Sunday, June 28, 2015

French Government Not Happy With Recent NSA Revelations; Vows To Do More Spying On Its Own Citizens

As the French government feigned shock and indignation at revelations that a spy agency would spy on world leaders, it went ahead and continued pushing its new surveillance bill through the legislature.

Yet also today, the lower house of France’s legislature, the National Assembly, passed a sweeping surveillance law. The law provides a new framework for the country’s intelligence agencies to expand their surveillance activities. Opponents of the law were quick to mock the government for vigorously protesting being surveilled by one of the country’s closest allies while passing a law that gives its own intelligence services vast powers with what its opponents regard as little oversight. But for those who support the new law, the new revelations of NSA spying showed the urgent need to update the tools available to France’s spies.
This is the hypocrisy inherent to all countries housing intelligence agencies (which is, pretty much, ALL countries). Government leaders express indignation that their spy partners would use their powers to spy on them, while the agencies under their purview do exactly the same thing. On top of that, concern is rarely expressed about their own citizens, whose data and communications are being swept up not only by foreign intelligence agencies but also by domestic surveillance programs.

That's the thing that will happen. France will widen its (already-expanded) surveillance net because a) government and b) the Charlie Hebdo massacre. Never let an attack on free speech prevent you from introducing your own chilling effect. And never let a tragedy go to waste. These are hallmark government moves, easily understandable when you realize most governments prize power expansions above all else.

This is the thing that won't happen:
France should respond to the U.S.’s “contempt” for its allies by giving Edward Snowden asylum, the leftist French daily newspaper Libération declared on Thursday.

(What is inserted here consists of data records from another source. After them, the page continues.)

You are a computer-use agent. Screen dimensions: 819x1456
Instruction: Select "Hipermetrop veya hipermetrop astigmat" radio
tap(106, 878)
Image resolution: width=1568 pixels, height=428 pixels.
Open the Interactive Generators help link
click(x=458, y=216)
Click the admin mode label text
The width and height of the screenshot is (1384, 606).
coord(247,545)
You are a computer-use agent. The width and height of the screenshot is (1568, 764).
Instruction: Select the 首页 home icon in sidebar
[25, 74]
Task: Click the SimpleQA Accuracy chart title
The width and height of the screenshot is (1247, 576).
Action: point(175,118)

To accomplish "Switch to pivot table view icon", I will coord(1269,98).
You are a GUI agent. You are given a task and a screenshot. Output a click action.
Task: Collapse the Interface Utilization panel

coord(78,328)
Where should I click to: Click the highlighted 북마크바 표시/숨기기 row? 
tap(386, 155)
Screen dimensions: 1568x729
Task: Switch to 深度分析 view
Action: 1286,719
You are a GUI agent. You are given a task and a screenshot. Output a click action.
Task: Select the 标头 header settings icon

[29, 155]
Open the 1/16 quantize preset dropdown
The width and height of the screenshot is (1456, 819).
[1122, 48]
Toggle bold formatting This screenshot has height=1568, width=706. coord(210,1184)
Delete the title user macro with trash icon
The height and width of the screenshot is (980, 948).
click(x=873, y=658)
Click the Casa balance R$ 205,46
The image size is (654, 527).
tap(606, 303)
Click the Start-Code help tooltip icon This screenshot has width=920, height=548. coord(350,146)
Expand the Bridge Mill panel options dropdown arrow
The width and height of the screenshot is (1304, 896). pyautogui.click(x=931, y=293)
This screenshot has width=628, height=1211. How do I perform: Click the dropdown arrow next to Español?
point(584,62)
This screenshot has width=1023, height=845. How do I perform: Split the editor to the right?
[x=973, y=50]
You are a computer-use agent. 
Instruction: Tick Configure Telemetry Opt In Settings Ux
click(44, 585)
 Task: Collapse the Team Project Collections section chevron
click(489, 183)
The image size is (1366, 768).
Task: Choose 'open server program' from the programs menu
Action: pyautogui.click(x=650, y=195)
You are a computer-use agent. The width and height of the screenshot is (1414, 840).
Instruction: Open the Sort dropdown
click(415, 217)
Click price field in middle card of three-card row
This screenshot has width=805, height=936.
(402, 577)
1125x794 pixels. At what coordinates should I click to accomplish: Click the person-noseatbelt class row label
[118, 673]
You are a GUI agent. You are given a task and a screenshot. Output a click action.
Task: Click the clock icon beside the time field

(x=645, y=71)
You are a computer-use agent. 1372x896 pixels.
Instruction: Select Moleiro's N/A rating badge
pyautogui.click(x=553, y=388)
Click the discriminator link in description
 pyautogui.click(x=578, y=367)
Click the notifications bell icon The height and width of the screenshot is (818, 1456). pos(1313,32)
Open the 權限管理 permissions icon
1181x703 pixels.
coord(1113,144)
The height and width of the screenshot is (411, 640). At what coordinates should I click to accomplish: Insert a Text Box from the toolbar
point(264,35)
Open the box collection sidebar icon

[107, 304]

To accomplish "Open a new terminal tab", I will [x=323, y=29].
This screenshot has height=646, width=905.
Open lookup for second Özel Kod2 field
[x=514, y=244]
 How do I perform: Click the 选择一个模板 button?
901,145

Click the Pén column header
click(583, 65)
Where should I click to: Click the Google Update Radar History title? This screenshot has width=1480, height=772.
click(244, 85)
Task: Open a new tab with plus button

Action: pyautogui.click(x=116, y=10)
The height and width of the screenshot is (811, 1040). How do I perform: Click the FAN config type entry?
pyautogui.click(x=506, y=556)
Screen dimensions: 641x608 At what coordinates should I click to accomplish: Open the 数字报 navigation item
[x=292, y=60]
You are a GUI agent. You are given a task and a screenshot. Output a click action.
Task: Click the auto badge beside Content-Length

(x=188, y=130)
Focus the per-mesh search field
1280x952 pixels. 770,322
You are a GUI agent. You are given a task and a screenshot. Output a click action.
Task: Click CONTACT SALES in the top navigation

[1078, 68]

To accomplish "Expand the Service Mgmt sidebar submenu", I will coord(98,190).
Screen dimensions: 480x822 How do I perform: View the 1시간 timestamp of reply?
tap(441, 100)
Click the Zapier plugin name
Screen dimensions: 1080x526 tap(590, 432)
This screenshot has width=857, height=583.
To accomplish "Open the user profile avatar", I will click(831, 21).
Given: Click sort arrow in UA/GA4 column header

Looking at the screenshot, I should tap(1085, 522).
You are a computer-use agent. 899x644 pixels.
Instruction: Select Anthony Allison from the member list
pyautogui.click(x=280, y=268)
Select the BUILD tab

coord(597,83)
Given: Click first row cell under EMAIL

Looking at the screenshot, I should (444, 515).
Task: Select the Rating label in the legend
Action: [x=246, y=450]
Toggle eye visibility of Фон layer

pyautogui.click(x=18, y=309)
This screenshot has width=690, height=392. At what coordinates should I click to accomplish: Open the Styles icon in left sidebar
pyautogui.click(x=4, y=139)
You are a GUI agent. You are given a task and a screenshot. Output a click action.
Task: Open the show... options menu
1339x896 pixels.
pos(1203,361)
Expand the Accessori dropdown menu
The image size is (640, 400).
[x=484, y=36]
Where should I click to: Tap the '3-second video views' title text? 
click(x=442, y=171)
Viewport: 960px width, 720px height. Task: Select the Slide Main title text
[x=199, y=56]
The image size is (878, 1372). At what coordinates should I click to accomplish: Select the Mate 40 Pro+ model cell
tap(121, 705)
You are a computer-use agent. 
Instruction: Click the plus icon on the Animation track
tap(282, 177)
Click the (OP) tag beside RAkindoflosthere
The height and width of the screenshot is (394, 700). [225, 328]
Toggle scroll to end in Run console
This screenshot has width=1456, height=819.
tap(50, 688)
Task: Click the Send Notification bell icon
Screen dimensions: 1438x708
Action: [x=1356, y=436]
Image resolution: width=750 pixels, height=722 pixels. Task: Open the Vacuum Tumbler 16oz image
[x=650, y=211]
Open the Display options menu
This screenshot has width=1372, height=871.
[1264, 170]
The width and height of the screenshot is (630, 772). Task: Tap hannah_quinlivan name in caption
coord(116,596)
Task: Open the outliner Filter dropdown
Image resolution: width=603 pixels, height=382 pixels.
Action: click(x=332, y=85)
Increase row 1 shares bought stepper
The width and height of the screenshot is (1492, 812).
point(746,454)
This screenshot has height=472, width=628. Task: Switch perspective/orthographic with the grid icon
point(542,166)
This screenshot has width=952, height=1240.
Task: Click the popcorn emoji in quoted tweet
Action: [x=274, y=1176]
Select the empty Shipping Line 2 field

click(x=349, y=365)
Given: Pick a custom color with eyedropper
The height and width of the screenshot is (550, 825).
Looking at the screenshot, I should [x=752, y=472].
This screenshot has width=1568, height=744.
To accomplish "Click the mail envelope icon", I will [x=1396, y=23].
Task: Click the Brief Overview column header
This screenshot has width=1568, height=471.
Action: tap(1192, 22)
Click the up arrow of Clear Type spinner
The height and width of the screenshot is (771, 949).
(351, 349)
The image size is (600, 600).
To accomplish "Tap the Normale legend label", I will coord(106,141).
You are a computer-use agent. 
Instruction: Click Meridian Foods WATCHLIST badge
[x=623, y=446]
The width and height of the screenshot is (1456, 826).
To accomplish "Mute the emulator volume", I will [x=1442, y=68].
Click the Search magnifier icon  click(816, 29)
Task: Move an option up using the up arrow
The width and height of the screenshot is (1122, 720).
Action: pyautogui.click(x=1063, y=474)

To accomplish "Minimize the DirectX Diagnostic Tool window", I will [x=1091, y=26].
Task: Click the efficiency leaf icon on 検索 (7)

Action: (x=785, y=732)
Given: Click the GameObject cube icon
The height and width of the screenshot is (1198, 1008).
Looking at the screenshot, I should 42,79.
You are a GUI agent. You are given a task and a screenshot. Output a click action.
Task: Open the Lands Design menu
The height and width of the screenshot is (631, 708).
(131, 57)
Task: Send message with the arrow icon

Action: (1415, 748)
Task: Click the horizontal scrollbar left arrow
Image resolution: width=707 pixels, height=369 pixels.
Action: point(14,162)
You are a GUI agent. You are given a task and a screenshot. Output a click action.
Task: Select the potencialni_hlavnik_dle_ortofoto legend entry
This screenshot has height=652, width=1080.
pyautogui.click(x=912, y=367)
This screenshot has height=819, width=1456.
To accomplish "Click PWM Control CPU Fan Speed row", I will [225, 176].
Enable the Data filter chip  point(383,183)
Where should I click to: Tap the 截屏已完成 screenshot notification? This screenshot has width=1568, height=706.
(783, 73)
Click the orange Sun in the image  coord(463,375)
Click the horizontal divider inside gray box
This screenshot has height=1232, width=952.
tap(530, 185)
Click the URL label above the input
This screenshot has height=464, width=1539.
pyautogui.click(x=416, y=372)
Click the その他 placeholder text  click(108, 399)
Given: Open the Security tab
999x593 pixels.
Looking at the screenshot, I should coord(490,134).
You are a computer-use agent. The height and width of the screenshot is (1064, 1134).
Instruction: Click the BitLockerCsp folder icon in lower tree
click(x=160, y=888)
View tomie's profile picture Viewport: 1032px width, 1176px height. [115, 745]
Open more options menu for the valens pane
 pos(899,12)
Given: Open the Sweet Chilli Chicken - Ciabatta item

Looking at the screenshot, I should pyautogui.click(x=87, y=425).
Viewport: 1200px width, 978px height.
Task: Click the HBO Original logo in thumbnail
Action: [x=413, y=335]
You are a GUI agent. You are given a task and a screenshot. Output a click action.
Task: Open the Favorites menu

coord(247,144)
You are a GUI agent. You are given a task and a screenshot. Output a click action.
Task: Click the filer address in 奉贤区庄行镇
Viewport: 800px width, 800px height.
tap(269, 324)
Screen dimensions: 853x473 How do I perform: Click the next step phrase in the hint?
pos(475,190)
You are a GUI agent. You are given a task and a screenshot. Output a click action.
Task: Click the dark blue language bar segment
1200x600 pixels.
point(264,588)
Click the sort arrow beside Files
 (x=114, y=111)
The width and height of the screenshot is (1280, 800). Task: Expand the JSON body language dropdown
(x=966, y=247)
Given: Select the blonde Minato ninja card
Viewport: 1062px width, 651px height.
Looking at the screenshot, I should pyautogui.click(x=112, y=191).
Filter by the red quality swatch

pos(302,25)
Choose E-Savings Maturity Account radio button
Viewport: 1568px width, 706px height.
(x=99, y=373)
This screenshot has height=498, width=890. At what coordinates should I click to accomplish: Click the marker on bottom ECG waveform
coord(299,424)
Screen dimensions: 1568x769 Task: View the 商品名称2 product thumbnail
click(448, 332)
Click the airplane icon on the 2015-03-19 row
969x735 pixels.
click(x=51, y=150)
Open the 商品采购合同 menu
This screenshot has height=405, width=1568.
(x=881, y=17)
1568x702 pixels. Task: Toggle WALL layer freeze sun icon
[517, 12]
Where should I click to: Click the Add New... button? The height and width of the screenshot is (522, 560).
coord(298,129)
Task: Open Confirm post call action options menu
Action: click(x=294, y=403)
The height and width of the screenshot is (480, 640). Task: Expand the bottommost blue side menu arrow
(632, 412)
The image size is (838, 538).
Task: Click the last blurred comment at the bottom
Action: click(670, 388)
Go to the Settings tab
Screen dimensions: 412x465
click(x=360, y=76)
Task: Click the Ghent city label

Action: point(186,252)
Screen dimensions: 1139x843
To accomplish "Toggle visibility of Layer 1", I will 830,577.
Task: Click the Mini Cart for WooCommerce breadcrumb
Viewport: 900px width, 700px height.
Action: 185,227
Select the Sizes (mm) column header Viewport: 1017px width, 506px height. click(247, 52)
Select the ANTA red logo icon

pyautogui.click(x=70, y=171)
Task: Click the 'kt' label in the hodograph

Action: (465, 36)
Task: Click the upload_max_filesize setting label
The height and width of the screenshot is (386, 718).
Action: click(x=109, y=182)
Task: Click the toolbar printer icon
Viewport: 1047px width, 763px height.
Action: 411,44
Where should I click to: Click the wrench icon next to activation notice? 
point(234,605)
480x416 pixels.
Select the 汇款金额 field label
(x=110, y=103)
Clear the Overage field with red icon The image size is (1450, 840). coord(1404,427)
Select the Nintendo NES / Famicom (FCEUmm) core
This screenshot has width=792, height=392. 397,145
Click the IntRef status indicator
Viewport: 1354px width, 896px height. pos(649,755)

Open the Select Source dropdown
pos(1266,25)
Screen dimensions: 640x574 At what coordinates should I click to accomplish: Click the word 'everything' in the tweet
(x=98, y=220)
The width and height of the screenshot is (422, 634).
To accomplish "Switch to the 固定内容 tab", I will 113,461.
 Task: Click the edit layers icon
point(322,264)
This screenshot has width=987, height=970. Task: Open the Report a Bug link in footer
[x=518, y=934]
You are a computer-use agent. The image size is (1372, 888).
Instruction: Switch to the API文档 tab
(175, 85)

France would send “a clear and useful message to Washington, by granting this bold whistleblower the asylum to which he is entitled,” editor Laurent Joffrin wrote (translated from the French) in an angry editorial titled “Un seul geste” — or “A single gesture.”
While Snowden has applied to several countries for asylum (presumably France is one of them), it's doubtful the French government will follow through with a suggestion from an "angry, leftist" newspaper. As much as it claims to be righteously angered by the latest revelations, it is likely in no hurry to strain its "Five Eyes" relationship with a powerful ally. (It will, however, continue to antagonize American tech companies with protectionist trade laws and batshit-crazy court decisions…) If the French government actually issues an asylum invitation to Snowden, I'll order a proper chapeau from some non-Amazonian online retailer and eat it.